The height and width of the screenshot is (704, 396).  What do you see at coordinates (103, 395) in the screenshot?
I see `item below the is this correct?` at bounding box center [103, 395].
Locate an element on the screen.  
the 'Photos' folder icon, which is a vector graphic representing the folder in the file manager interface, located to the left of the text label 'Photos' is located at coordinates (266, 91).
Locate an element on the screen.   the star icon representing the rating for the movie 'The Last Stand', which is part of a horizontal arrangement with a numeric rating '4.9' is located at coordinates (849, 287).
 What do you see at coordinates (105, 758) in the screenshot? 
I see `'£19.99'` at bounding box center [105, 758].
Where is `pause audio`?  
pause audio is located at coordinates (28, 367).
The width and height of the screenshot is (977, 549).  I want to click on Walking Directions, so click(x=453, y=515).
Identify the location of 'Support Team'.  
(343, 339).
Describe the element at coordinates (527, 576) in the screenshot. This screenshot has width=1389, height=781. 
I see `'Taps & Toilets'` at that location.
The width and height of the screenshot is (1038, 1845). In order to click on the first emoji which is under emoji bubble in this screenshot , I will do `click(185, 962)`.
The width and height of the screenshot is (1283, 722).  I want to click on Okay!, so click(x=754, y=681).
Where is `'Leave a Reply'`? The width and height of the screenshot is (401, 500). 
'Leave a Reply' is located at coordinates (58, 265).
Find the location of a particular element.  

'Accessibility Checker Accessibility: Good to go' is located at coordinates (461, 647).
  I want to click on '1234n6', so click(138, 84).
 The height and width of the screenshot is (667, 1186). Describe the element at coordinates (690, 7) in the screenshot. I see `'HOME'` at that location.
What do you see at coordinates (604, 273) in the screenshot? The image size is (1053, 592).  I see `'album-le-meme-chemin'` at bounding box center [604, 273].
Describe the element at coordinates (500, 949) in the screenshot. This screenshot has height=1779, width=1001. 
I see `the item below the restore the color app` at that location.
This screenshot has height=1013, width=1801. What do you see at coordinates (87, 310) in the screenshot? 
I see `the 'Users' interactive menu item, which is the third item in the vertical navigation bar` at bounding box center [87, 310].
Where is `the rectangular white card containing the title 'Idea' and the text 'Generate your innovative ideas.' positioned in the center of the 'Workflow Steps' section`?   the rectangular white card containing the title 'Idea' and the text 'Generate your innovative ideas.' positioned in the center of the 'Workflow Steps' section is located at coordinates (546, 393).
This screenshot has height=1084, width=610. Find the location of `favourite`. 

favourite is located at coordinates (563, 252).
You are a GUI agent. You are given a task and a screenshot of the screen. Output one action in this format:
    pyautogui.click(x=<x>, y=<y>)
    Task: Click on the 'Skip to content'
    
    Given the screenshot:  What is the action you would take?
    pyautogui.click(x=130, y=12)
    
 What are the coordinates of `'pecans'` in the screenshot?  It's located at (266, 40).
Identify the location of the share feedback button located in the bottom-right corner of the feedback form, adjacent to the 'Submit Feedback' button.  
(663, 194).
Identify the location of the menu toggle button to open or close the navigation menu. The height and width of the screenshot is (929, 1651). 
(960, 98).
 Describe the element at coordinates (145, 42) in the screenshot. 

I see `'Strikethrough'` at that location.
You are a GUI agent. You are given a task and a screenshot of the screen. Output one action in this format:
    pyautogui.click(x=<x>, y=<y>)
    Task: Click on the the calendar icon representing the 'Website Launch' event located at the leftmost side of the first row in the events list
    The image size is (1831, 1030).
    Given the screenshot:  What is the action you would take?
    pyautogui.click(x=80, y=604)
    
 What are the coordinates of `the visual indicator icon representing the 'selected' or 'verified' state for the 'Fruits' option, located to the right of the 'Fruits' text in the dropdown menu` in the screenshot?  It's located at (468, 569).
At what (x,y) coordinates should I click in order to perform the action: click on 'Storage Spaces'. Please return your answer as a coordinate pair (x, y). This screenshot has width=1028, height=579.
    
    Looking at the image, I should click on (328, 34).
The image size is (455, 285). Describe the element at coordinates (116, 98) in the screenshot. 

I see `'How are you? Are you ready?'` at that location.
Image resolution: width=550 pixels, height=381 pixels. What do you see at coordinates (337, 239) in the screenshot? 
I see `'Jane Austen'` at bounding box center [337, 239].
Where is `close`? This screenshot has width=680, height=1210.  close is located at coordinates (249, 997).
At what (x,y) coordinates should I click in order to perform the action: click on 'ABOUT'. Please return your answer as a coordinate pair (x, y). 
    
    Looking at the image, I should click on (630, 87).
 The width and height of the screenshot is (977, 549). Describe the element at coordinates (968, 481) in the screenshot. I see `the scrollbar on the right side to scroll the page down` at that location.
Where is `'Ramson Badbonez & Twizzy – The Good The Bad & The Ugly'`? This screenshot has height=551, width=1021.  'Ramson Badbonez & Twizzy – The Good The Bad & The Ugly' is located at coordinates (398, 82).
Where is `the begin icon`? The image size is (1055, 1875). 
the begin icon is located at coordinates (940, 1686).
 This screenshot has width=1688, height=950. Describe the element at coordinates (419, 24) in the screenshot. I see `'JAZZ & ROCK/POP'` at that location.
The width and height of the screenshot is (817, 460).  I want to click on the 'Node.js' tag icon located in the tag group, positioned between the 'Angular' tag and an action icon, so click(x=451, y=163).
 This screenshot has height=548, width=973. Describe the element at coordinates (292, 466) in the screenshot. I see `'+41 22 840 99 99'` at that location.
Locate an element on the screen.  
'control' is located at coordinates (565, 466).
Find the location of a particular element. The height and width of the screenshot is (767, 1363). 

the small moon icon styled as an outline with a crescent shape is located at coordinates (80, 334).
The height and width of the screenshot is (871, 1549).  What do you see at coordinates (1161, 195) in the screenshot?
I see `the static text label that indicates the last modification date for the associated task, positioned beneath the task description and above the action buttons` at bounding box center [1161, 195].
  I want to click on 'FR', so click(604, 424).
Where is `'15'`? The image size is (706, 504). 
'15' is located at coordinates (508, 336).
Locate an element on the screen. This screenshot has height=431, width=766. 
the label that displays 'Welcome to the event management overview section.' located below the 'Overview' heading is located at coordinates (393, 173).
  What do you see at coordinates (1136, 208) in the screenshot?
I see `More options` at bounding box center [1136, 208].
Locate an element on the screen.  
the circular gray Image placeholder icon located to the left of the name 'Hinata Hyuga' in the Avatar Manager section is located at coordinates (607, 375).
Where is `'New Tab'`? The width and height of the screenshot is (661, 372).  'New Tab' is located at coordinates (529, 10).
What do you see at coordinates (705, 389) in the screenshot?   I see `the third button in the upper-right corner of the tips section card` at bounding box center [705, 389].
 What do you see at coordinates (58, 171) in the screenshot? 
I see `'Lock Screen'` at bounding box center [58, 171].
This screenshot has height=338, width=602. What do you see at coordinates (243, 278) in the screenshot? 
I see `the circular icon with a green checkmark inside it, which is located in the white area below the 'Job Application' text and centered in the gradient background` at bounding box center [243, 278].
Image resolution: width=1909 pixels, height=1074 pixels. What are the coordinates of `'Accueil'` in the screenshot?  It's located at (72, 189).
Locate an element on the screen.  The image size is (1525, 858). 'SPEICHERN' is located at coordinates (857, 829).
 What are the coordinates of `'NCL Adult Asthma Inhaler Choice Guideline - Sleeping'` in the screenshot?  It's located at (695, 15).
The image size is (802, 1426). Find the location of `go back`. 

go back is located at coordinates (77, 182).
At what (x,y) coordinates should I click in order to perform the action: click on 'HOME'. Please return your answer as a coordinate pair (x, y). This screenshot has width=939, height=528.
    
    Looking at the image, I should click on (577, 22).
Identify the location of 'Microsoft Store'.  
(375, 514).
+---+
● **Stated problem**
Copy the rows from the line with "The width and height of the screenshot is (817, 460)." to the line with "This screenshot has height=548, width=973.", swapping "width and height" for "size" and leaving everything else as it is.

● **The response**
The size of the screenshot is (817, 460).  I want to click on the 'Node.js' tag icon located in the tag group, positioned between the 'Angular' tag and an action icon, so click(x=451, y=163).
 This screenshot has height=548, width=973. Describe the element at coordinates (292, 466) in the screenshot. I see `'+41 22 840 99 99'` at that location.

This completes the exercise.